At the time I was hired, I was busy teaching and performing, and continued to assist David Dubal in curating his NYC piano performance series (a gig I had going back to my early grad work at Juilliard). I figured it was time to put the doctorate I earned in piano to proper use, and had started applying to tenure-track jobs in higher ed when the call for a tonebase ‘Head of Piano’ fell into my lap. It seemed a bit too good to be true, as I’ve had a second passion for media production dating back to high school, especially video editing. I’ve always enjoyed Bruno Mosaingeon’s interviews at the piano with Glenn Gould and wished more films like this existed with more pianists.

Ben Laude performing in concert

My first six months at tonebase were a mad scramble to recruit as many high calibre pianists and professors as I could and coordinate productions on various repertoire and pianistic topics. Garrick Ohlsson was one of the first major artists to say ‘yes’ – he and I met for coffee in New York the summer of 2019 and got lost in conversation about piano. He was clearly a great fit for our longform style of in-depth tutorial videos, and I owe a lot to him for being willing to contribute lessons to our launch. The next big challenge was organizing our post-production workflow with my teammates – editing the video and adding corresponding scores and workbooks to the platform. (I watched Ohlsson teach Chopin’s First Ballade and Third Scherzo over and over again for so many hours while editing those lessons, that I must have learned both pieces by osmosis – they’re now in my active repertoire and I can’t account for that based on practice-time alone.) We launched in late 2019 with about 30 videos and to-date we’re approaching 300 released, plus dozens more in our backlog waiting to be processed and released.
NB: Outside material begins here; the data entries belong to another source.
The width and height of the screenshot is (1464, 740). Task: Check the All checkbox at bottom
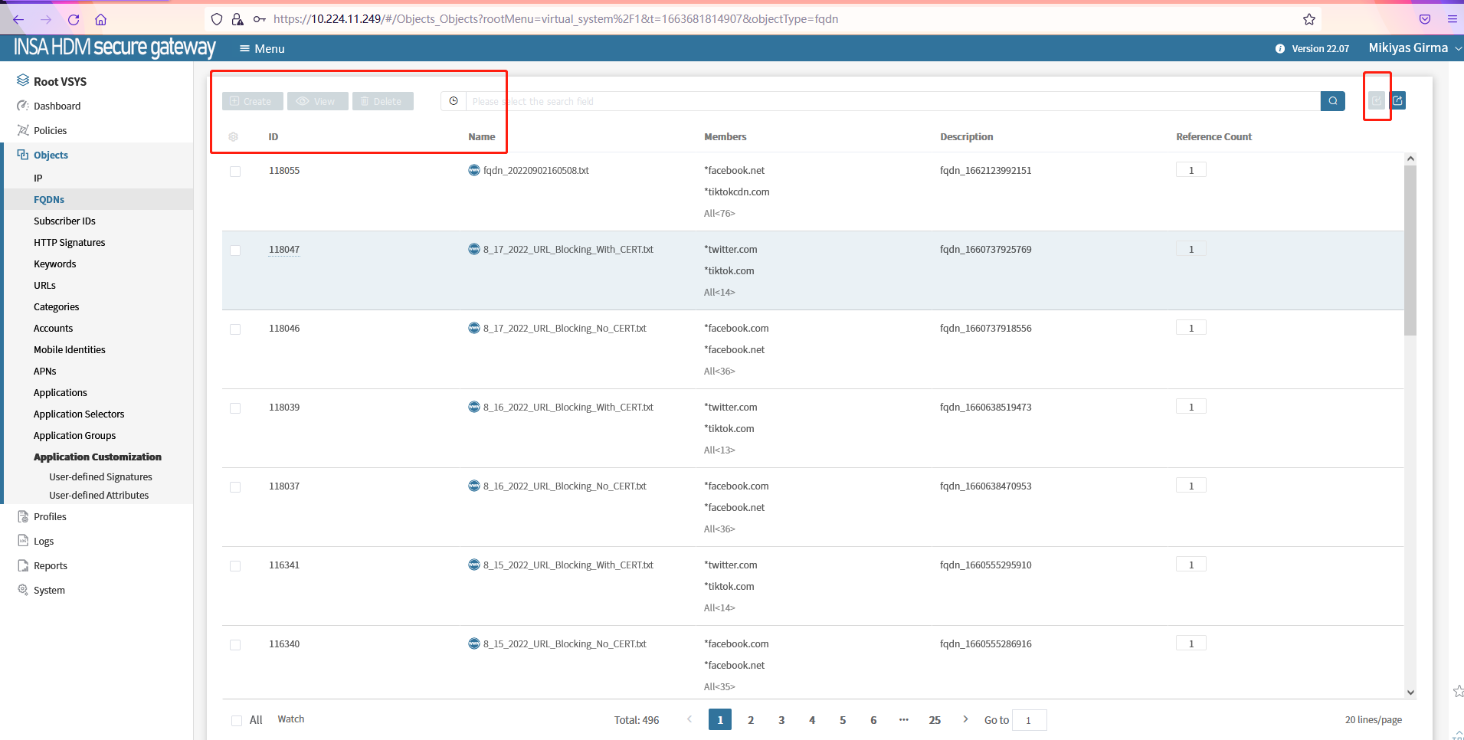pyautogui.click(x=237, y=721)
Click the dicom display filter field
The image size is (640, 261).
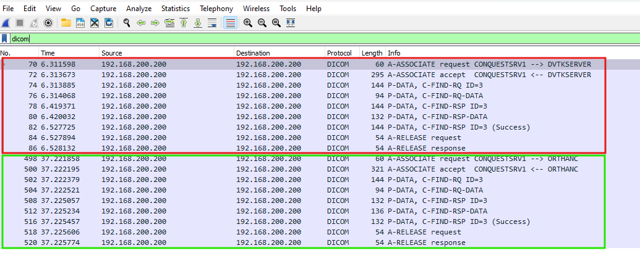click(309, 38)
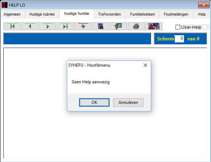Go to previous help screen arrow
The height and width of the screenshot is (162, 211).
pyautogui.click(x=30, y=26)
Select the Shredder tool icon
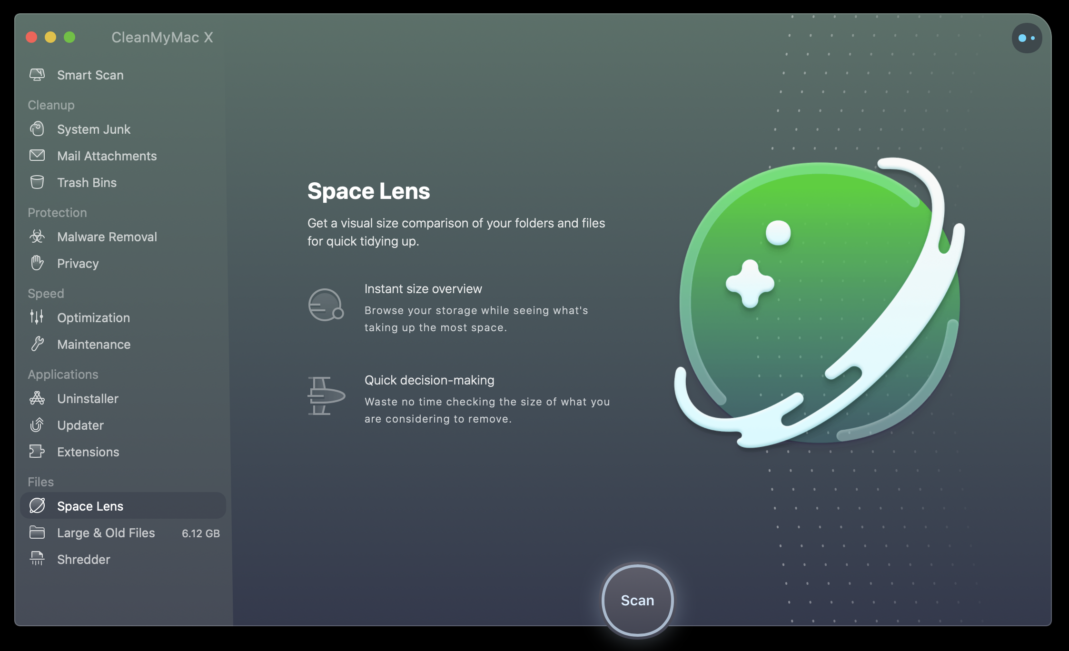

Garrick Ohlsson preparing for filming momentum.

2020 was a bittersweet. It started off in January and February with some unforgettable productions, including two extended sessions with Leon Fleisher, just months before he passed. While Covid led to a higher demand for streaming services, it also became quite difficult to continue productions as before. I also began to direct my energies towards developing foundational musicianship content, beginner courses, and live programming, while continuing to pursue new collaborations with great concert artists and professors where possible. 2021 couldn’t have arrived soon enough. Our subscriber count has by now risen to over 5000; among our active users, about 40% are ‘serious amateurs’, 40% teachers/professionals, and another 20% or so younger students. We’re aiming to keep pace with our expanding base as we grow, and continue to provide a really exceptional and unique product to pianists of very different backgrounds. There’s also some major concert artists who will be added to our roster soon, including a few based in the UK/EU, and I look forward to producing with them later this year (hopefully in person, fingers crossed). We’re still a young platform, and I’m excited to see where we can go from here.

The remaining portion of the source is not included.